- Challenge 1 -
Transcribe the part of the Idris dependent types article starting at the words "First try: ADTs" and ending after "the given body.".

- Source document -
......

Dependable Types 2: Correctness by Construction
27 Jan 2018Part two already, is it? Well, I suppose it’s about time to write some code! Last time, we covered the constructions of the lambda calculus, as well as De Bruijn indices. Today, we’re going to cover basically the same thing, but encoding everything we learnt in Idris! If you’re not familiar with Idris or dependently-typed programming, things are going to start getting… weird.
As you may remember, the ultimate goal is to represent the simply-typed lambda calculus. With that in mind, we should probably define some simple types:
data ProgramType
= PFunction ProgramType ProgramType
| PInt
So, for now, we only have two types: functions (from one type to another), and integers. If you want to add more simple types, it’s as easy as you think!
Now that’s sorted, let’s have a go at building expressions with an abstract data type.
First try: ADTs
data Expression
= Variable Int
| Abstraction ProgramType Expression
| Application Expression Expression
Just as the last article did, we’re saying there are essentially only three types of expressions:
-
Variables, which we can reference by De Bruijn index (if zero-indexed, this is essentially how many variables have been introduced since the one I care about?)
-
Abstractions, which introduce a new variable with a given type that can be referenced within the given body.
-
Applications, which take the value on the right, and apply it to the function on the left.
This is a perfectly sensible way to represent the calculus, and feel free to write it an interpreter - we’ll certainly be writing one later in the series! I’d imagine you’ll have a type signature like this:
interpret : Expression -> Maybe Expression
So, that’s… fine… but that Maybe
is kind of ugly, right? Why does it
need to be there? If you’ve had some experience with Haskell-like languages
before, you’ve probably already had a suspicion or two:
-
How do we know the index in every
Variable
is valid? What if it’s higher than the outermost variable’s index? What if it’s negative?! -
How do we know the left expression in
Application
is a function? How do we know that its input type matches the right expression’s type?

......

- Records shown -
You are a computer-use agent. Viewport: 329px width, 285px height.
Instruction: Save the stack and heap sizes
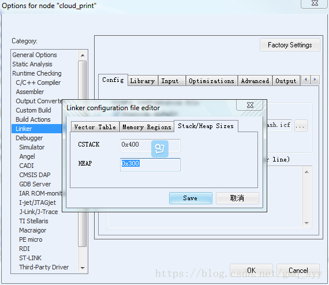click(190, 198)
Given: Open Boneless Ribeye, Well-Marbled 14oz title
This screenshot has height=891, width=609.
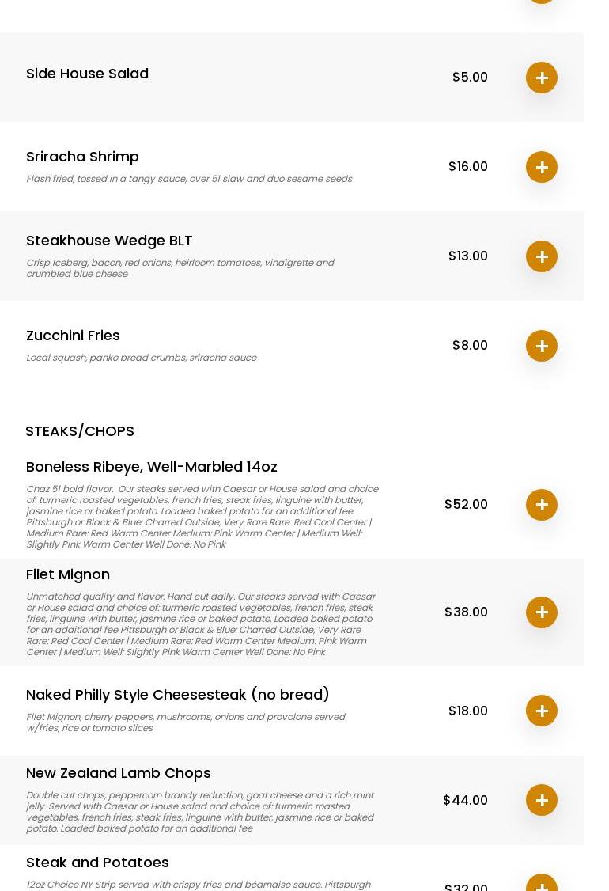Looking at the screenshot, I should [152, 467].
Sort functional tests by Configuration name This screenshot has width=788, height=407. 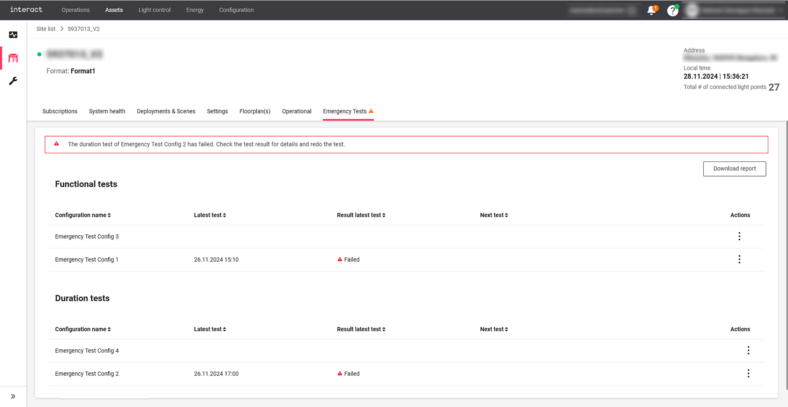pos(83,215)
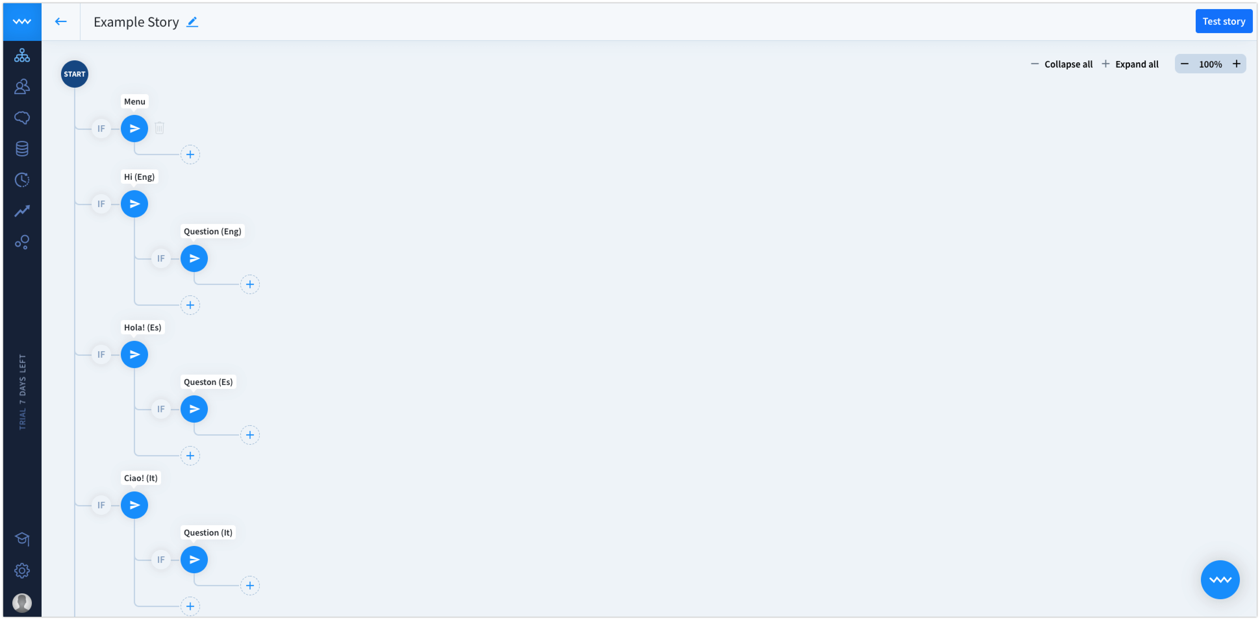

......

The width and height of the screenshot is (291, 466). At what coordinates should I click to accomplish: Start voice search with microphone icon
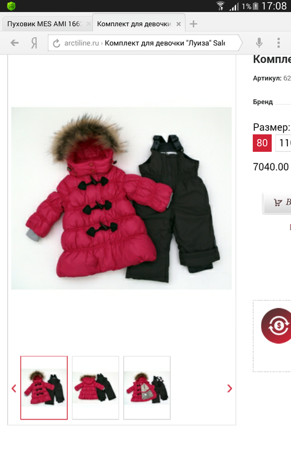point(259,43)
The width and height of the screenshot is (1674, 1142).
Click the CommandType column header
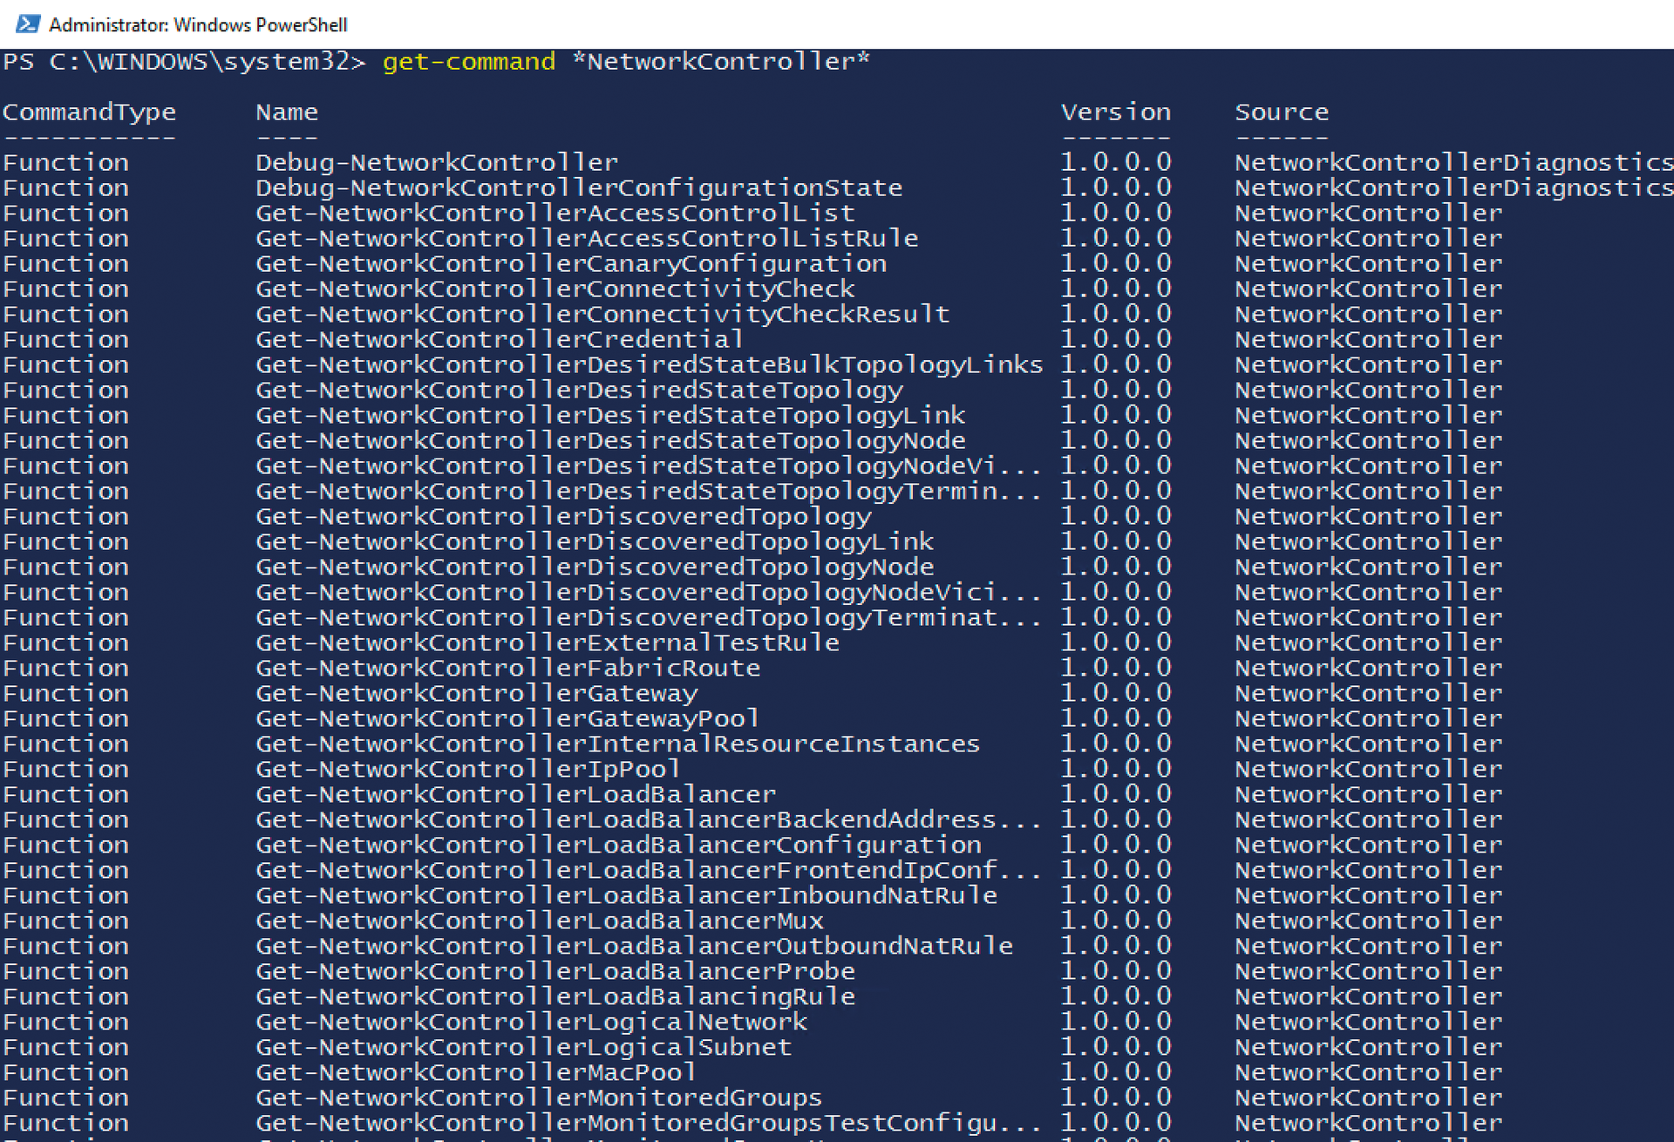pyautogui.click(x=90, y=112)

......

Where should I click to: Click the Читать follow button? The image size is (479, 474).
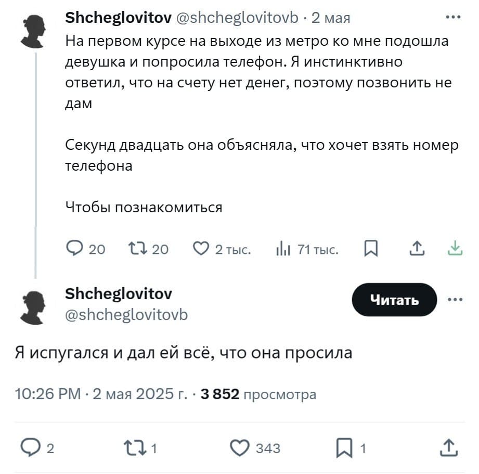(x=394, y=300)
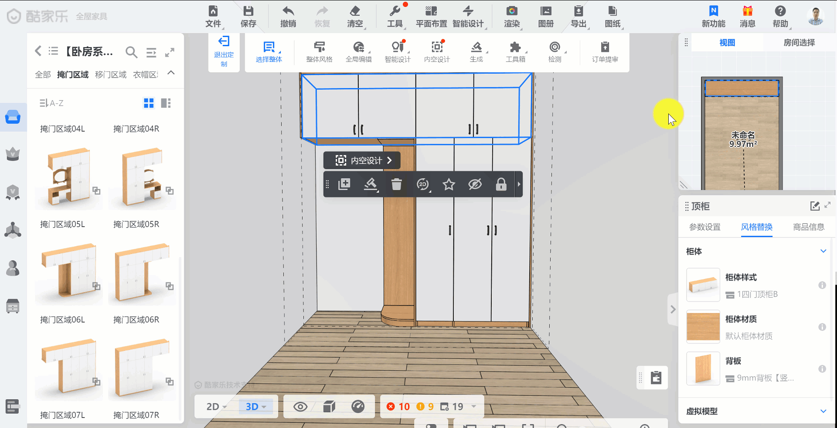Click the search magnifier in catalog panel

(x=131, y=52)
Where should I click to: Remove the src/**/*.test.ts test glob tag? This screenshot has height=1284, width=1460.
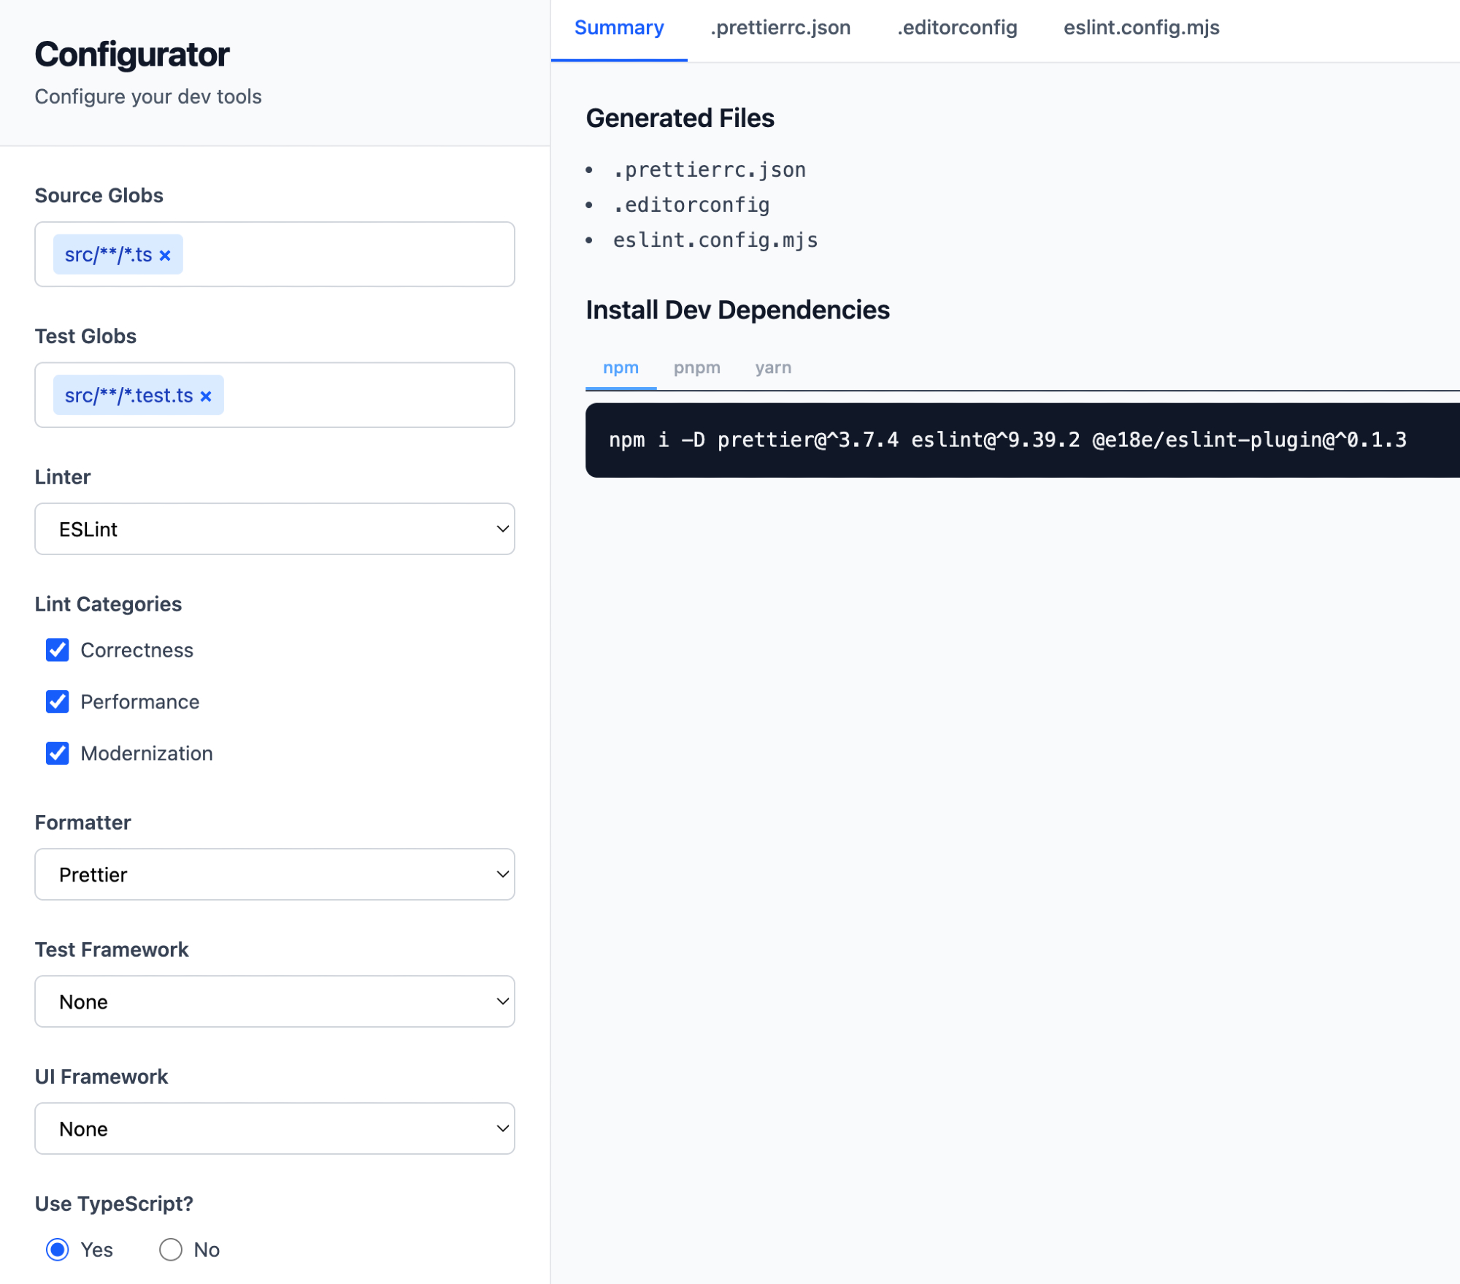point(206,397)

......

- Challenge 2 -
Report only the number of lines in the rows that contain the string "Where", counting matches only when the case is the same.

- Exercise answer 1 -
First try: ADTs
data Expression
= Variable Int
| Abstraction ProgramType Expression
| Application Expression Expression
Just as the last article did, we’re saying there are essentially only three types of expressions:
-
Variables, which we can reference by De Bruijn index (if zero-indexed, this is essentially how many variables have been introduced since the one I care about?)
-
Abstractions, which introduce a new variable with a given type that can be referenced within the given body.

- Exercise answer 2 -
2